Terra Incognito

Artists and collaborators Erik Bakke (left) and Andre Dekker pose with paintings they’ve created and left to the elements at Lesnini Field.

A mile or so off of Highway 101, at the last exit heading south past King City before you drive off toward not much of anything else, an unusual collaboration is unfolding. It involves 55 acres of former farmland that hugs the Salinas River and that – thanks to historic flooding decades ago – has reverted to the wild; the eldest son of an old South County farming family who spent a decade-plus creating art, writing and editing an art magazine in Manhattan; and his friend, a Netherlands-based artist famed for his large-scale public installations and who bears an uncanny resemblance, in face and voice, to the German screenwriter and director Werner Herzog.

It also involves a rented bulldozer. Because when you’re two guys with access to 55 acres of remote wild property and an idea to transform it into a living art incubator, you need to be able to walk the land while your ideas percolate lest you get stuck in the thick brush, become covered in poison oak or fall into a hidden nest of snakes.

It’s Andre Dekker, the Dutch artist and a founder of the artists’ collaborative The Observatorium, who mentions the snakes, wondering aloud where they might be congregating on this weekday morning in early January. That prompts Erik Bakke – now a teacher of art and writing on faculty at Menlo College whose family, the Lesninis, ran dairy cows and farmed here last century – to tell his suddenly anxious visitor not to worry about snakes because they’re currently snoozing underground.

Still, as we make our way away from the Salinas River and slip up and down muddy trails, the nervous visitor keeps one eye out for snakes. The other eye is on the lookout for wild pigs, whose tracks are all over the trails.

Lesnini Field is the name of the project, even as the project is in a nascent stage. Dekker and Bakke have some concrete ideas of what they want it to be: a secret garden, a retreat in which artists and writers can propose a project and, if the proposal is accepted, come to the land for a fixed amount of time to interact with nature, find inspiration from it and do their work.

“Doing nothing also counts as an individual performative art.”

“Doing nothing also counts as an individual performative art,” Bakke says.

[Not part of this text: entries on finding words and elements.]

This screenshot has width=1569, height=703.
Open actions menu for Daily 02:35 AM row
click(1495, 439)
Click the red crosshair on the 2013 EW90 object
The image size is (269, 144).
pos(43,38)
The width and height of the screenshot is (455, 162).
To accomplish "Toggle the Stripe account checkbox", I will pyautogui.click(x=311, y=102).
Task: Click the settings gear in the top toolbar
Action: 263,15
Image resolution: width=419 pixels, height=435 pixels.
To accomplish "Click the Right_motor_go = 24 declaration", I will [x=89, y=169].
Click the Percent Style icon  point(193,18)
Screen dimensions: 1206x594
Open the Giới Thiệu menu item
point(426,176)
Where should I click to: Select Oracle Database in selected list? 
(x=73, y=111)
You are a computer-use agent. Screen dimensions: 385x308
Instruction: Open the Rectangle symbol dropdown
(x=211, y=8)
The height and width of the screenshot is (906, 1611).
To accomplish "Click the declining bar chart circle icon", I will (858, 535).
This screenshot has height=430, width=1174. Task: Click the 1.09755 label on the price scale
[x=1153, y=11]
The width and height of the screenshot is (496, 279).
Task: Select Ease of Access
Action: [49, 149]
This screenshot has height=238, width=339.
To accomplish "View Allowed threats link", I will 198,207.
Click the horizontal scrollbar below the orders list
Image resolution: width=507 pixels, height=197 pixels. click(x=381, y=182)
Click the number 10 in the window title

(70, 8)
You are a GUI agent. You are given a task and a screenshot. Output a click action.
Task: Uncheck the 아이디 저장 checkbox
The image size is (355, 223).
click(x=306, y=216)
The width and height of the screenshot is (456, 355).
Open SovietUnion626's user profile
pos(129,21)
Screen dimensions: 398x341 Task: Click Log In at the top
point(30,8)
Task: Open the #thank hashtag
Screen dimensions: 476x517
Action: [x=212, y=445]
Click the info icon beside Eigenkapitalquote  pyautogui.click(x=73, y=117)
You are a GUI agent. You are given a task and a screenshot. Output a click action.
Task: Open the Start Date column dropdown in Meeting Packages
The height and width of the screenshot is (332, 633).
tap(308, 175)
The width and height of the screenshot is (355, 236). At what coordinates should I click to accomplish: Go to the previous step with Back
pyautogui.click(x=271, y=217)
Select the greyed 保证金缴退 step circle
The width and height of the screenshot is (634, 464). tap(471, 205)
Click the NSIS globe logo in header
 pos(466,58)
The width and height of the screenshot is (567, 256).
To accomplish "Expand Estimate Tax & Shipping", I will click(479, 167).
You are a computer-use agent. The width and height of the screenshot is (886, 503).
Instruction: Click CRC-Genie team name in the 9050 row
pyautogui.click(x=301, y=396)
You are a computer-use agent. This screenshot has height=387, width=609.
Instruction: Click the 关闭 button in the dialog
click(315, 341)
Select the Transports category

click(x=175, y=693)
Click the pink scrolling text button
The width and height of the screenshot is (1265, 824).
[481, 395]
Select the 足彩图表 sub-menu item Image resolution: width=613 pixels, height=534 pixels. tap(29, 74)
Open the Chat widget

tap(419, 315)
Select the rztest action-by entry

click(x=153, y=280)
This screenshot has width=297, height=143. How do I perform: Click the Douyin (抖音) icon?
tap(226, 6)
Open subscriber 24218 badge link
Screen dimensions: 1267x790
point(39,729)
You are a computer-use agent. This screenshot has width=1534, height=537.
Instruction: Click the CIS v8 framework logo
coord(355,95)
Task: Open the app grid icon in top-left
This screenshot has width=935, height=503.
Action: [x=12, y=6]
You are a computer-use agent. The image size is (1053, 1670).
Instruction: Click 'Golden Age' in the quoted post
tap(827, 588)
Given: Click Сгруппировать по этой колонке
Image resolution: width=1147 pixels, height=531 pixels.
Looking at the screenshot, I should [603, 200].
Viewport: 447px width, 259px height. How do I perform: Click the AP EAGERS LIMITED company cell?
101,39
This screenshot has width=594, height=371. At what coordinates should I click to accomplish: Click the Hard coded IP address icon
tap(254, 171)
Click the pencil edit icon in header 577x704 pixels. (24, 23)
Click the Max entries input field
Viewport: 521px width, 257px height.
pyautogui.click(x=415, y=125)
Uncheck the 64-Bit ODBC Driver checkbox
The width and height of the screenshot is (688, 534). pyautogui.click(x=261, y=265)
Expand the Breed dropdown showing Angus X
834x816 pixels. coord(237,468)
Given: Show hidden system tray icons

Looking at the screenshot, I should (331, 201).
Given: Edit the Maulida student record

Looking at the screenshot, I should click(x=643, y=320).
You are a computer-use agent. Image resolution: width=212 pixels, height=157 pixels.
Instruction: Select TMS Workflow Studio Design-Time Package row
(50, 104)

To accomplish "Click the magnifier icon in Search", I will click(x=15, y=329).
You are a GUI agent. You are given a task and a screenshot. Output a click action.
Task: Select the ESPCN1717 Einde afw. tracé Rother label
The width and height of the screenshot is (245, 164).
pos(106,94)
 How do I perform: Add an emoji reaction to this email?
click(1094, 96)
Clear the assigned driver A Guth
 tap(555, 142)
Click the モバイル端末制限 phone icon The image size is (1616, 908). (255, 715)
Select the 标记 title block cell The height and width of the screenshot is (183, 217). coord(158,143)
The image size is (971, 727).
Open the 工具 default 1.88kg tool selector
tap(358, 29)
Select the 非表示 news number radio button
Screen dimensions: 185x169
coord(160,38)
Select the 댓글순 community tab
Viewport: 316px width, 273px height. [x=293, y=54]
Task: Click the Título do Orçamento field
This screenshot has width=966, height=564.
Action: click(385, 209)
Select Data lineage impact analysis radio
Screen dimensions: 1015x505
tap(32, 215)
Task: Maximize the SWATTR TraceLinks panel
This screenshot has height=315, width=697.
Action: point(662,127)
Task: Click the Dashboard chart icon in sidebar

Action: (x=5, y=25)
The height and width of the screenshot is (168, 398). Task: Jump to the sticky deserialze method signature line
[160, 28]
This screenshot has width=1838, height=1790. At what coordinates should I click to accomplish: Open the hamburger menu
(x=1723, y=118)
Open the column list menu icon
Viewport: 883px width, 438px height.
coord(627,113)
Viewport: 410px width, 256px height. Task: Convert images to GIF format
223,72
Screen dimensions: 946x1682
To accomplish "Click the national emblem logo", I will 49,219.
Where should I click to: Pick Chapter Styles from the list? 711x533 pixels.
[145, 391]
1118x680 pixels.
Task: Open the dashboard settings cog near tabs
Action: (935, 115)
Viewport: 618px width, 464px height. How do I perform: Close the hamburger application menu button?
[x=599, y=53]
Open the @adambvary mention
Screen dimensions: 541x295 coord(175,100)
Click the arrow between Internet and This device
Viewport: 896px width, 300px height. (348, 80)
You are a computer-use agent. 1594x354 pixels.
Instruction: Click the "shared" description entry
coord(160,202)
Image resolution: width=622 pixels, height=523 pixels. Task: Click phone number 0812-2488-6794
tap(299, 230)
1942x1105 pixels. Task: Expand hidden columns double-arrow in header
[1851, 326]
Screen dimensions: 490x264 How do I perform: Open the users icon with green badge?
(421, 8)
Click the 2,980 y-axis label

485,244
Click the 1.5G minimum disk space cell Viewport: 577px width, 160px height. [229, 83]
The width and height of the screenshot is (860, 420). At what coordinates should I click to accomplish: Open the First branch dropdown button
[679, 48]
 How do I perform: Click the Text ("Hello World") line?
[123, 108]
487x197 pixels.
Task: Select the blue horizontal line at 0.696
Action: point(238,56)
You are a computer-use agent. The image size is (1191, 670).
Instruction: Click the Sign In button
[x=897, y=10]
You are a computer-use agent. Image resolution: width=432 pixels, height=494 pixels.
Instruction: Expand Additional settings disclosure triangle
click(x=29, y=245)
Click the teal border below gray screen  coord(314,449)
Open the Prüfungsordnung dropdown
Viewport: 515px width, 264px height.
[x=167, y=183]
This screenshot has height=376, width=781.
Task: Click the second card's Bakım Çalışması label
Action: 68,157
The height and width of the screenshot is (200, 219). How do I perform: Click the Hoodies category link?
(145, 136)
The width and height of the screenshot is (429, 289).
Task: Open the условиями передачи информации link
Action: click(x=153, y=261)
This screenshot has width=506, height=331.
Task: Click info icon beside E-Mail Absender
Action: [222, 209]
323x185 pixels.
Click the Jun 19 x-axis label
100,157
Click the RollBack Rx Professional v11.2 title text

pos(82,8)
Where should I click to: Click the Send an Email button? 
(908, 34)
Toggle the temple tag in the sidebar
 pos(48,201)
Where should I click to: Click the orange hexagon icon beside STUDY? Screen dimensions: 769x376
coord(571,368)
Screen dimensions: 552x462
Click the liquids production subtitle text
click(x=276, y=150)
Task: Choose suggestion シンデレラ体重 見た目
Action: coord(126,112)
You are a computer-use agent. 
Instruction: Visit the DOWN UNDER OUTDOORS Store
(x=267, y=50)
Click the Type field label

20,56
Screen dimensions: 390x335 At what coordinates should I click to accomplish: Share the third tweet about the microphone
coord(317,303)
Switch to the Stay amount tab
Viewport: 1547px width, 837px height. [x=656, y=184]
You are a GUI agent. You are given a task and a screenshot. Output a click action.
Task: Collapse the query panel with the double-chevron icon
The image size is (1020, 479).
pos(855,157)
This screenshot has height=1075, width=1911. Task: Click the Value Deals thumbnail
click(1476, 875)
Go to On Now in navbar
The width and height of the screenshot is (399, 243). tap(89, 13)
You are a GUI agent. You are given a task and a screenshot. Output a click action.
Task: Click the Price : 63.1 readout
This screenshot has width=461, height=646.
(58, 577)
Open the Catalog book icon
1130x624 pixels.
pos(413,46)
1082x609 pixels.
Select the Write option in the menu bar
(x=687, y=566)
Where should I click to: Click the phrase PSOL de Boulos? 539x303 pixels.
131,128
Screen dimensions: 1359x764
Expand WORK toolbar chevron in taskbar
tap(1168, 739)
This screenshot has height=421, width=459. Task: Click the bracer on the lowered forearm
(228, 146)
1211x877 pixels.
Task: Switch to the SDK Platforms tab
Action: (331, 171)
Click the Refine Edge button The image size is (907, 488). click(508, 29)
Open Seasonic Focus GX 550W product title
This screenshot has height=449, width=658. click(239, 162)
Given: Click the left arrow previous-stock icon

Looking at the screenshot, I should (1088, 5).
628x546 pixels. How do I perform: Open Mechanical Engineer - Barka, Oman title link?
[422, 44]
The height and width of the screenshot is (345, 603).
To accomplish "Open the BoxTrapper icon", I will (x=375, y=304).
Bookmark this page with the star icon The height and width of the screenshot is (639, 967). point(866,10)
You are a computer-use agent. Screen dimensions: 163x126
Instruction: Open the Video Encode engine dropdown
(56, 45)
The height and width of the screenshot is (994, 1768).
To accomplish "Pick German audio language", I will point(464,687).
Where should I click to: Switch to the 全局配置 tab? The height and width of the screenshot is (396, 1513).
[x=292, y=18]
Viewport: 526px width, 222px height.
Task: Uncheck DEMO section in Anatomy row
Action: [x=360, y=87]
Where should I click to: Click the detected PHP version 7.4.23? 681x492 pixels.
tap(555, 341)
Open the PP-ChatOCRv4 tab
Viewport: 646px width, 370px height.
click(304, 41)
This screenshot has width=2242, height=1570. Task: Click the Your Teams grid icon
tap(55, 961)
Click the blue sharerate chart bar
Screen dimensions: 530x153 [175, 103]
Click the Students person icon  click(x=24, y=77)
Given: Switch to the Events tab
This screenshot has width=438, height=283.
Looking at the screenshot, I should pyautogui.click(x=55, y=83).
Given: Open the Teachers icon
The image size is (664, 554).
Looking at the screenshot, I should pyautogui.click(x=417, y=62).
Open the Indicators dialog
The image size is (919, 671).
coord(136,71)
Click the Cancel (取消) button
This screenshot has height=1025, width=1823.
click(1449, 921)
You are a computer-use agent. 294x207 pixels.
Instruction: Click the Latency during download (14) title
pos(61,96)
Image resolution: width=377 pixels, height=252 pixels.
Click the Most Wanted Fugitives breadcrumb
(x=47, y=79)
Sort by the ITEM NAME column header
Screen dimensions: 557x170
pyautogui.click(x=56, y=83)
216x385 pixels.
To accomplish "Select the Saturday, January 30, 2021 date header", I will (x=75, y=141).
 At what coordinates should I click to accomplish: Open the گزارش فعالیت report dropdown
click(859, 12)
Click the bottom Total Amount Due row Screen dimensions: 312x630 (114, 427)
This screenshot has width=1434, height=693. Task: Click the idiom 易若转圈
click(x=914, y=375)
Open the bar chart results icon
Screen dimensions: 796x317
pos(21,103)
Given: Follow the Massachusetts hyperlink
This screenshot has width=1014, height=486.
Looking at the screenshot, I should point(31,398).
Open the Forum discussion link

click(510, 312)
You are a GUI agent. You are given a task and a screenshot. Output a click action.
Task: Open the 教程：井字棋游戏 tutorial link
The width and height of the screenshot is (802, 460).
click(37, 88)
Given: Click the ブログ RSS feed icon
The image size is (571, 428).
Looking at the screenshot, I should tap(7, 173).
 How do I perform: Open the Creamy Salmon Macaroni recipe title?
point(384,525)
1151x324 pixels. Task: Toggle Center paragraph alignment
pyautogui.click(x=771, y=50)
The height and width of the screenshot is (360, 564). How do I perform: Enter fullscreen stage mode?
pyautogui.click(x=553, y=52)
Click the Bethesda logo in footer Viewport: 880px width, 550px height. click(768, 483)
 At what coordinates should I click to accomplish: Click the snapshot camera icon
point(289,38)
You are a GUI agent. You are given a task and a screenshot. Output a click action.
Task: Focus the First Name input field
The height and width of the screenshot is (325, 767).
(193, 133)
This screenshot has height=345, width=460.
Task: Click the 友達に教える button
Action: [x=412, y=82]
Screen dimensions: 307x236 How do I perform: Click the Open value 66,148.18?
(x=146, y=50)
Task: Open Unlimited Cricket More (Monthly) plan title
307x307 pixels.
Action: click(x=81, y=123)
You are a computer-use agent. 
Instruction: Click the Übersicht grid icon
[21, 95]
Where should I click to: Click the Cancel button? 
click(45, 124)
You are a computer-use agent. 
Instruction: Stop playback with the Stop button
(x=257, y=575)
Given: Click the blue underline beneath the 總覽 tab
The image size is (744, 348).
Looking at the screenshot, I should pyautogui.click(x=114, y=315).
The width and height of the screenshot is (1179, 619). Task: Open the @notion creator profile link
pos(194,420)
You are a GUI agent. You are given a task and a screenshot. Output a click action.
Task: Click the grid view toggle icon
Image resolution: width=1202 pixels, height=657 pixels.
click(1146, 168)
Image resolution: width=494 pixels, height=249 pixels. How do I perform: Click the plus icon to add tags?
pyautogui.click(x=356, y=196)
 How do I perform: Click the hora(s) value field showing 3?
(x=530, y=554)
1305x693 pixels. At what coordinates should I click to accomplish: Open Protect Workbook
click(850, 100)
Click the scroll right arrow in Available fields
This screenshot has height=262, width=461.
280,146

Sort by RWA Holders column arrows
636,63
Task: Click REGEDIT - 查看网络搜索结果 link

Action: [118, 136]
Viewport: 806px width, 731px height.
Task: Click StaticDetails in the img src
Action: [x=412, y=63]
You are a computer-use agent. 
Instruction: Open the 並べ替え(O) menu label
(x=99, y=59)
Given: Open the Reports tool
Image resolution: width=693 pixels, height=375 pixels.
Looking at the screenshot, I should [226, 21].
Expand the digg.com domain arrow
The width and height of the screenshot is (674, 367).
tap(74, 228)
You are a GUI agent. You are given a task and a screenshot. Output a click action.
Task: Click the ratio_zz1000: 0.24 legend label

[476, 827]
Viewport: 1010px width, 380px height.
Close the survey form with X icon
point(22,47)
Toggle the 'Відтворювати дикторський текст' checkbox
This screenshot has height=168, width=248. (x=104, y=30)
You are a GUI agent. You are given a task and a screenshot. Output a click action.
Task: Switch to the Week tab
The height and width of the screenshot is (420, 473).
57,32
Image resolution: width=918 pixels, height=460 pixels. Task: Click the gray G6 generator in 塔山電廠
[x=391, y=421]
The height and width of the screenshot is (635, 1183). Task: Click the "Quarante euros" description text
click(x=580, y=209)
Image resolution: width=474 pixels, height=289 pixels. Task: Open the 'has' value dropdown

Bakke needed to get philosophical buy-in for the project from the landowners – his uncle and his mother, both San Francisco Bay Area residents, as is he – before proceeding. At some point, there may be a yurt or other simple structure like a duck blind built so people can stay overnight, but there won’t be plumbing or electricity involved.

There also may never be more than one or two people on the property at a time; Bakke says he and Dekker have found that humans interacting with each other means they interact less with the land, or with nothing at all.

“We’re not against [small groups] but we found once you get more than two people, it becomes a very different experience,” Bakke says. “Once you have more than two, it feels like a group and you miss the interaction with the land and you start interacting with each other.”

The longtime friends have spent two weeks – sans electricity and plumbing – in the December chill living in tents next to each other in a dry creekbed.

It’s in that creekbed they lay out large-scale paintings they’ve created during their time here; the swirls and whorls of paint on heavy watercolor paper are abstract, and Dekker explains the paintings are maps of the property. Here is where you enter, he says, pointing to a spot on one painting that represents the locked gate through which you access the property, and here’s the river, he says, pointing to another. The creekbed is surrounded by dozens upon dozens of broken concrete drainage pipes – they’ll remain there at the recommendation of ecologist Jennifer Berry, a Sausalito-based ecologist and landscape consultant, who surveyed the property and pointed out the broken structures provide shelter for native species.

On this first concerted effort, Bakke says, he and Dekker have achieved their goals – cutting trails to make the property more accessible, inviting the ecologist to survey the property and inform some aspects of the project and creating art. Smaller projects will take place throughout the winter.

Of the land, Dekker says he found it both wilder and more polluted than he expected. It’s so remote that it became, over the years, a dumping ground for people to toss trash and old appliances. Bakke hopes the fencing and locked gate they installed will deter dumping.

“The territory learns you how to read it, and how it can take over again once you leave it,” Dekker says, “as they did when they refrained from farming here.”